Schliesslich entwickelt eine bestimmte Form strukturierter Produkte eine gewisse Eigendynamik. Die «Power Reverse Dual Currency Notes» (PRDC) sind oft so ausgestaltet, dass der erste Coupon optisch hoch ausfällt und erst ab dem zweiten Jahr Zinsen in Abhängigkeit von der Währungskursentwicklung gezahlt werden. Je schwächer der Yen, desto höher der Coupon. Oft haben diese Produkte Barrieren, mit denen verhindert wird, dass der Coupon negativ wird und der Emittent hat meistens ein Kündigungsrecht, wenn die Wechselkurse über eine bestimmte Marke steigen. Damit reduziert sich auch die Laufzeit dieser Produkte, die oft für 20 bis 30 Jahre vorgesehen war. Solange der Yen gegenüber dem Dollar fiel, lag der Coupon hoch. Jetzt fallen die Couponzahlungen bei Kursen von 110 Yen für einen Dollar gegen Null. Gegenwärtig liegt der Wechselkurs bei 115, vor zwei Monaten bekamen Amerikaner noch 124 Yen für den Dollar.

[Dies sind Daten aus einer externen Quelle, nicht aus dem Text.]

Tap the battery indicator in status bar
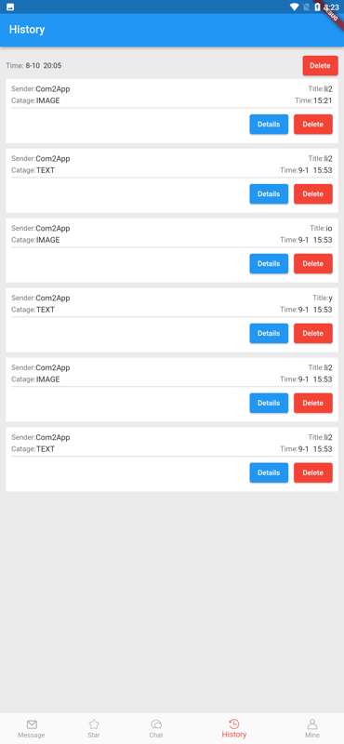 point(317,7)
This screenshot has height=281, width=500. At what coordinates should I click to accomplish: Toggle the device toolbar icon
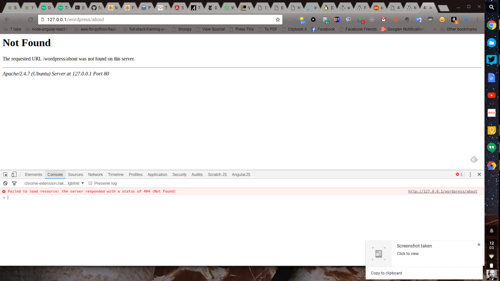tap(14, 175)
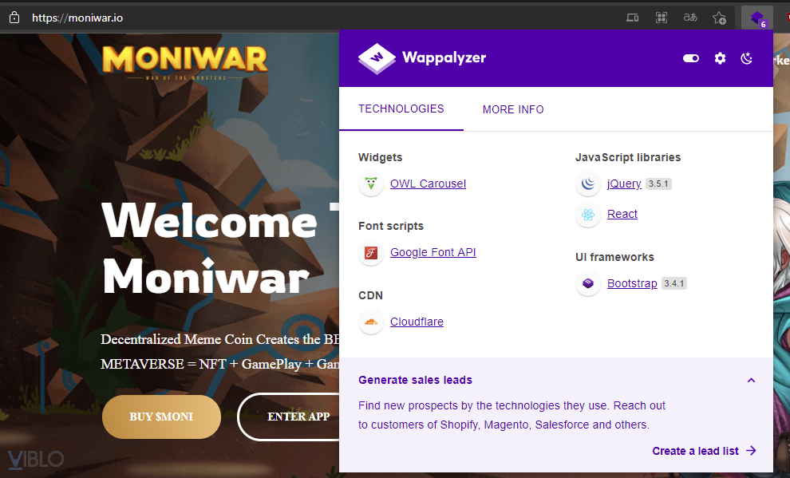Image resolution: width=790 pixels, height=478 pixels.
Task: Click the Wappalyzer extension icon in toolbar
Action: point(757,18)
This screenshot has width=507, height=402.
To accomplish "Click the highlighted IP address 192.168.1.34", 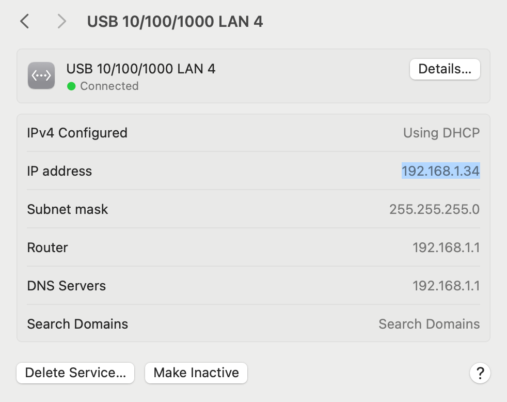I will 440,171.
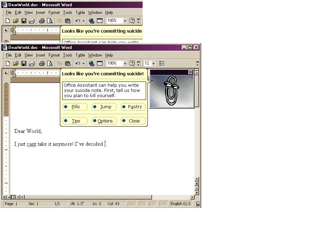This screenshot has height=247, width=333.
Task: Click the Tables and Borders icon in front window
Action: point(100,63)
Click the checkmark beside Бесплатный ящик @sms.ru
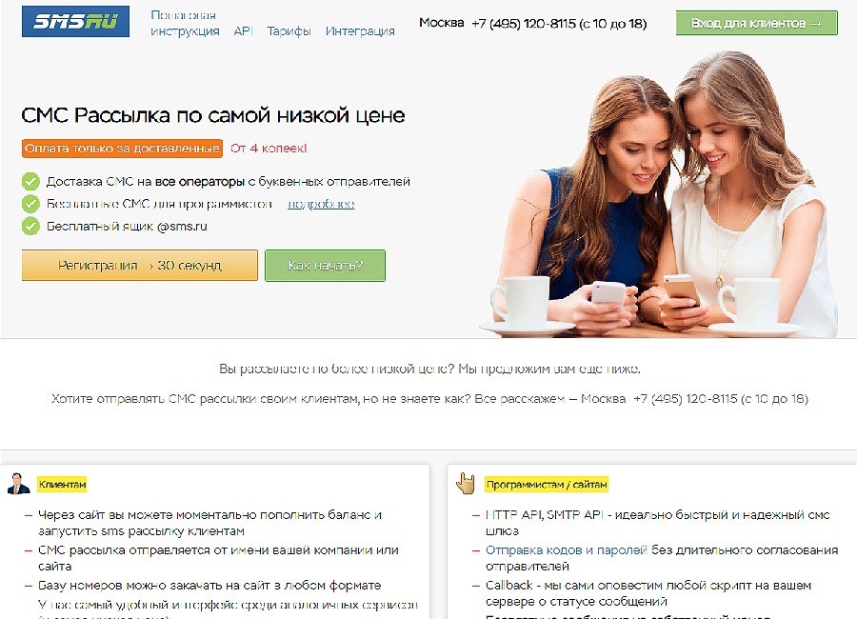This screenshot has height=619, width=857. (x=30, y=226)
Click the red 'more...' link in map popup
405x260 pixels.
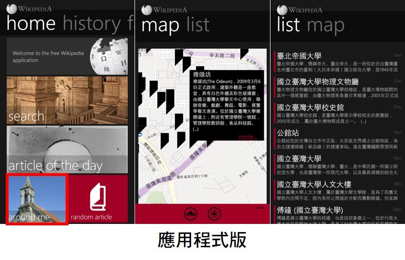point(247,137)
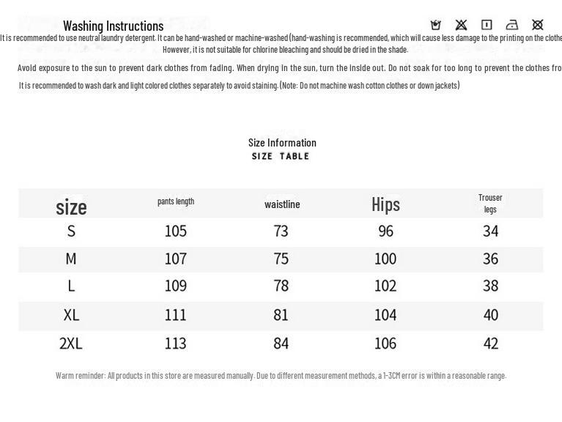Click size 2XL row label
The width and height of the screenshot is (562, 422).
pos(71,344)
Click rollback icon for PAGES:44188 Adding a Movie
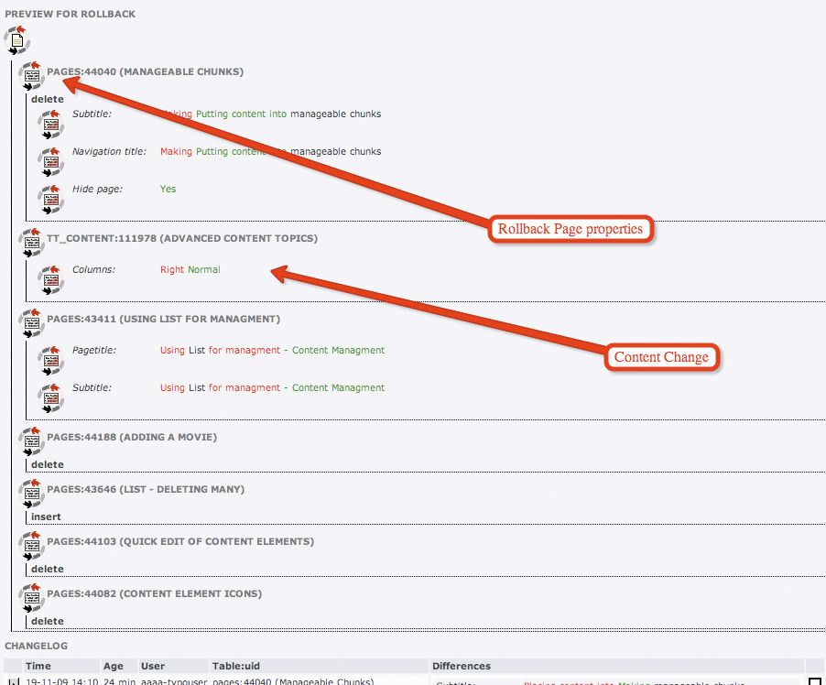Viewport: 826px width, 685px height. pos(31,441)
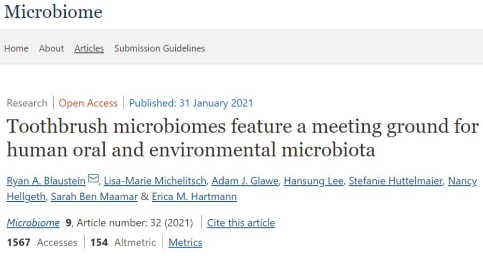Click the Microbiome journal title header
Screen dimensions: 483x256
tap(53, 12)
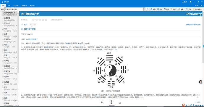
Task: Set rating with the third star
Action: tap(40, 20)
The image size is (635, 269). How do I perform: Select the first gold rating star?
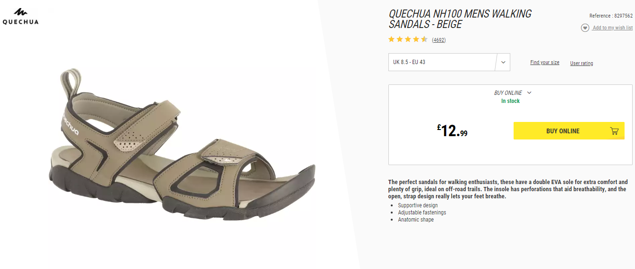[x=392, y=39]
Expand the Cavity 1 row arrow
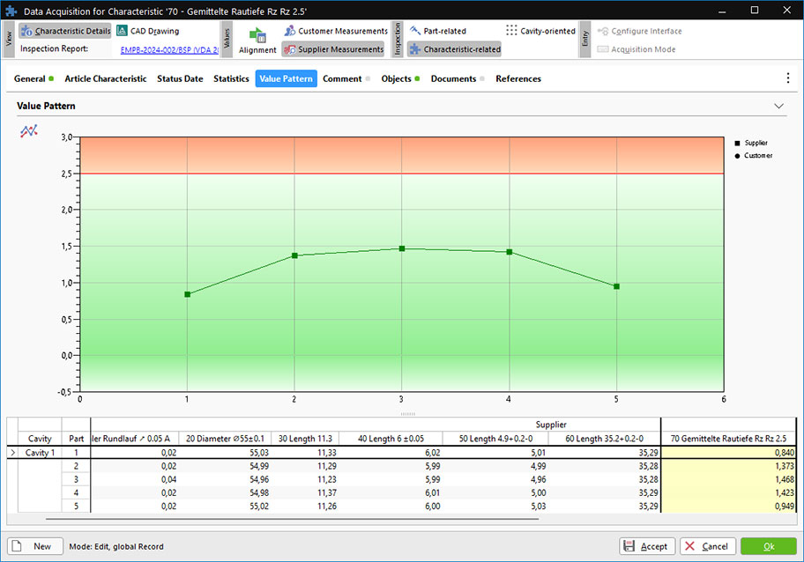Screen dimensions: 804x562 click(x=11, y=452)
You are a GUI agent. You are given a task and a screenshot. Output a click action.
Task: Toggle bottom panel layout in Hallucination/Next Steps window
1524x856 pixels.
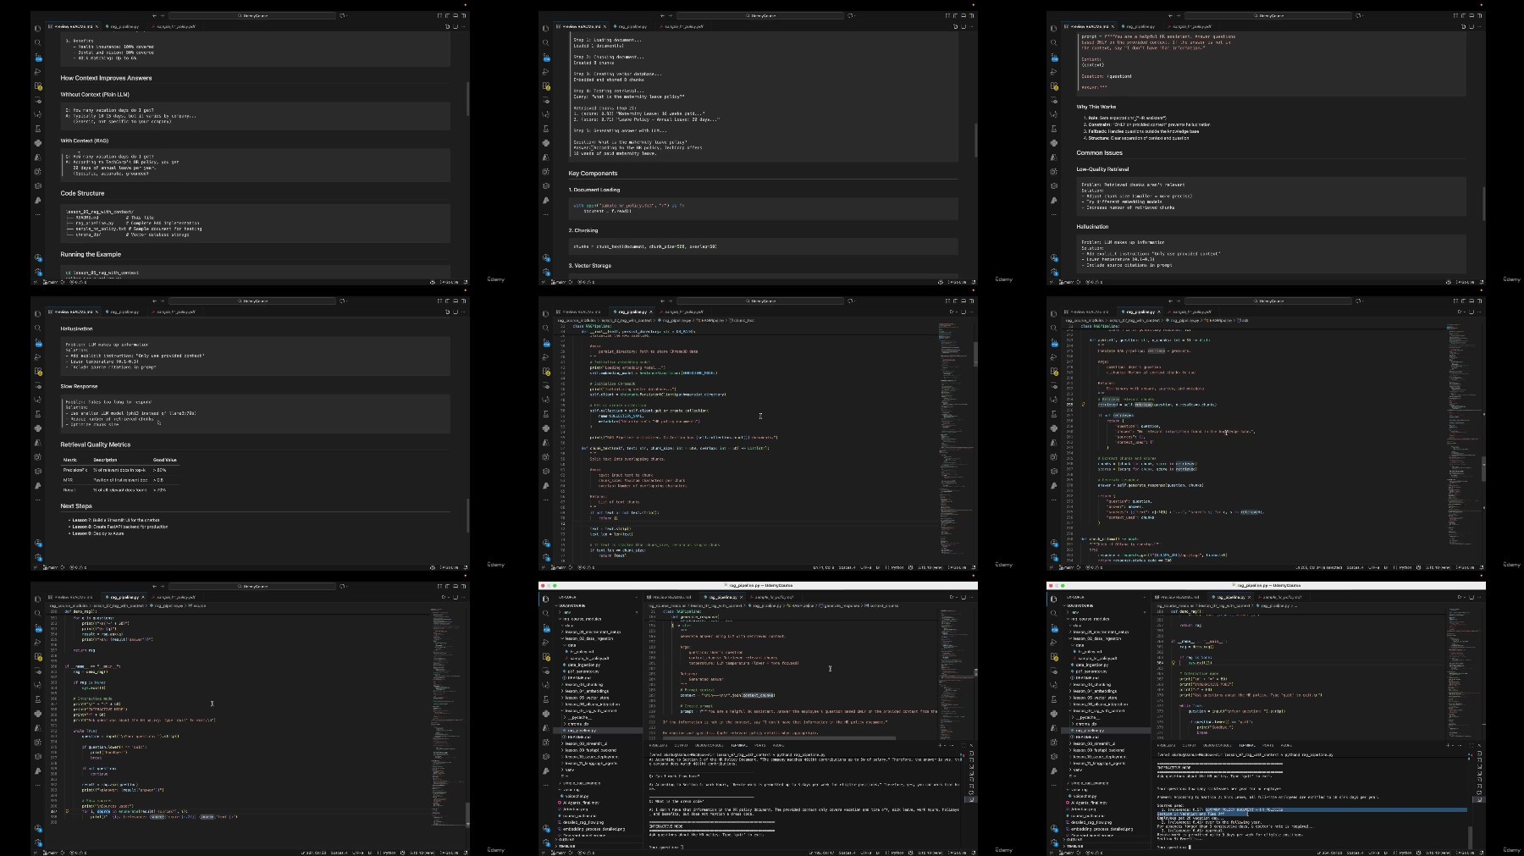coord(448,301)
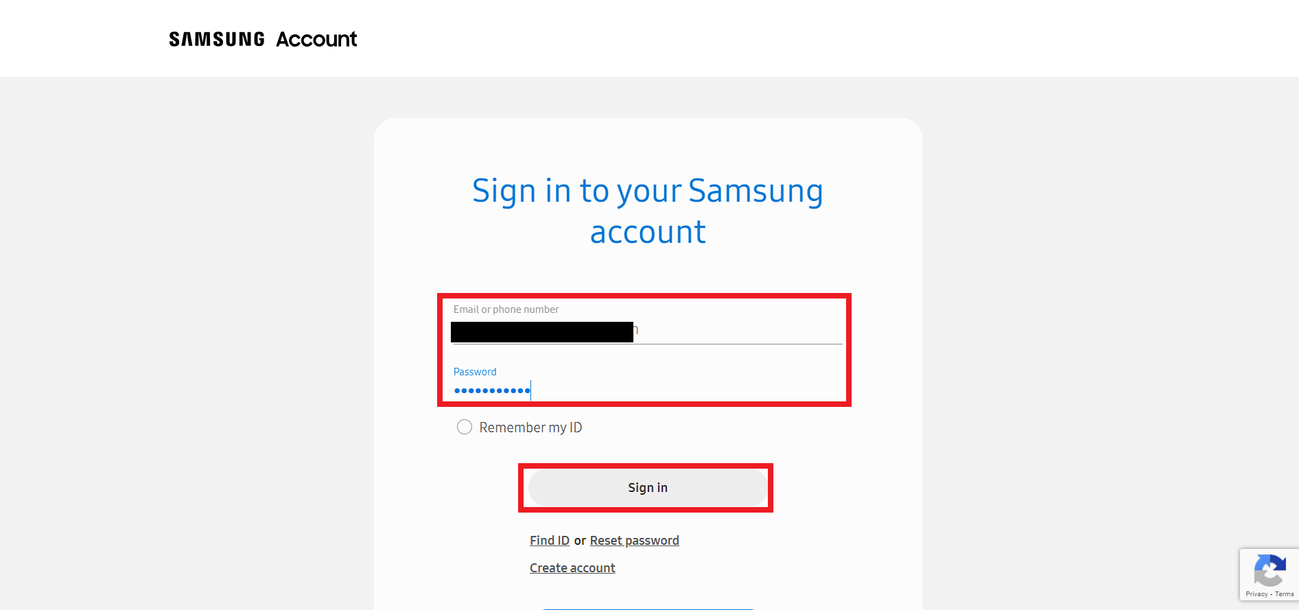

Für Derivateanleger, die mit Währungsderivaten das Paar Franken-Yen oder Euro-Yen spielen, sind die Auswirkungen viel weniger gravierend als für alle anderen Kombinationen, die einerseits den US-Dollar, andererseits eine der ehemals beliebten Hochzinswährungen einschliessen. Gegenwärtig deuten alle Zeichen auf eine weitere Auflösung von Währungspositionen hin: Die Volatilität an den Devisenmärkten ist deutlich gestiegen, Zentralbanken drehen an der Zinsschraube und auch bei den grossen Liquiditätsversorgern China, Mittlerer Osten und Russland machen sich Veränderungen bemerkbar. China beispielsweise hatte am 21. August die Zinsen angehoben.

Dollar wird weiter fallen

Daher, so folgern die Währungsanalysten von Merrill Lynch, sind einige Währungen gegenüber anderen überbewertet und deshalb sind weitere Anpassungen infolge der Auflösung von Carry Trades unvermeidlich. Der Dollar dürfte laut Währungsanalysten gegenüber dem Yen, dem Euro und dem Franken weiter fallen. Derivateanleger können sich mit entsprechenden Calls (auf eine Yen-Verteuerung) oder Puts (auf einen weiteren Dollar-Rückgang) positionieren.